── STUDY MATERIAL ──
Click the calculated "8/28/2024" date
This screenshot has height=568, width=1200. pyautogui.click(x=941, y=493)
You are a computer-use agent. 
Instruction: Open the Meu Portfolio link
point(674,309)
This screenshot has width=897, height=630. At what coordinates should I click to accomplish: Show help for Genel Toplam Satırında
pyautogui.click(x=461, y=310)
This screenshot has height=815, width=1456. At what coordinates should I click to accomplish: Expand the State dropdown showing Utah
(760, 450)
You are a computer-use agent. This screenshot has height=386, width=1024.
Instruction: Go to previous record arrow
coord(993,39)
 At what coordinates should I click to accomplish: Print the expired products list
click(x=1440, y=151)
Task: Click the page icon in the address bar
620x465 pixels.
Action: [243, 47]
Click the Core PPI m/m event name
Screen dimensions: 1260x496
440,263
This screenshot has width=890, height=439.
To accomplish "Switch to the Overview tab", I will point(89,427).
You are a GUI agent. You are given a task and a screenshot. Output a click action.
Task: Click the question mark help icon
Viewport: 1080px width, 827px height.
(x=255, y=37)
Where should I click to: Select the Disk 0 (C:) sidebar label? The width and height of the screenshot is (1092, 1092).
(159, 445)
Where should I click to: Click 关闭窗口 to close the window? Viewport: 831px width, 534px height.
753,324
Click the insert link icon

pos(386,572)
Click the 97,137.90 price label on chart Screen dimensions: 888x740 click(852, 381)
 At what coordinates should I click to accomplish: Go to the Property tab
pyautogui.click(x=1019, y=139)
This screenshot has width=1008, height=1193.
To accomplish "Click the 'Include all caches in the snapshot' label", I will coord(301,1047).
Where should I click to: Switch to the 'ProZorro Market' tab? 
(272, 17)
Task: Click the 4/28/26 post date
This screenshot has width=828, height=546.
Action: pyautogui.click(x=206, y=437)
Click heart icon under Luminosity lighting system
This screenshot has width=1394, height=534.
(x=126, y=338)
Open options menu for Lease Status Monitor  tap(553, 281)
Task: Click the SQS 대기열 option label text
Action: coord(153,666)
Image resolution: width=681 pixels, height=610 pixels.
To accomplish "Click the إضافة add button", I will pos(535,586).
───
▶ [PROBLEM REQUIREMENTS]
Repeat every record above. Each one must match exactly.

▶ [RESPONSE]
Click the calculated "8/28/2024" date
This screenshot has height=568, width=1200. pyautogui.click(x=941, y=493)
You are a computer-use agent. 
Instruction: Open the Meu Portfolio link
point(674,309)
This screenshot has width=897, height=630. At what coordinates should I click to accomplish: Show help for Genel Toplam Satırında
pyautogui.click(x=461, y=310)
This screenshot has height=815, width=1456. At what coordinates should I click to accomplish: Expand the State dropdown showing Utah
(760, 450)
You are a computer-use agent. This screenshot has height=386, width=1024.
Instruction: Go to previous record arrow
coord(993,39)
 At what coordinates should I click to accomplish: Print the expired products list
click(x=1440, y=151)
Task: Click the page icon in the address bar
620x465 pixels.
Action: [243, 47]
Click the Core PPI m/m event name
Screen dimensions: 1260x496
440,263
This screenshot has width=890, height=439.
To accomplish "Switch to the Overview tab", I will point(89,427).
You are a GUI agent. You are given a task and a screenshot. Output a click action.
Task: Click the question mark help icon
Viewport: 1080px width, 827px height.
(x=255, y=37)
Where should I click to: Select the Disk 0 (C:) sidebar label? The width and height of the screenshot is (1092, 1092).
(159, 445)
Where should I click to: Click 关闭窗口 to close the window? Viewport: 831px width, 534px height.
753,324
Click the insert link icon

pos(386,572)
Click the 97,137.90 price label on chart Screen dimensions: 888x740 click(852, 381)
 At what coordinates should I click to accomplish: Go to the Property tab
pyautogui.click(x=1019, y=139)
This screenshot has width=1008, height=1193.
To accomplish "Click the 'Include all caches in the snapshot' label", I will coord(301,1047).
Where should I click to: Switch to the 'ProZorro Market' tab? 
(272, 17)
Task: Click the 4/28/26 post date
This screenshot has width=828, height=546.
Action: pyautogui.click(x=206, y=437)
Click heart icon under Luminosity lighting system
This screenshot has width=1394, height=534.
(x=126, y=338)
Open options menu for Lease Status Monitor  tap(553, 281)
Task: Click the SQS 대기열 option label text
Action: coord(153,666)
Image resolution: width=681 pixels, height=610 pixels.
To accomplish "Click the إضافة add button", I will pos(535,586).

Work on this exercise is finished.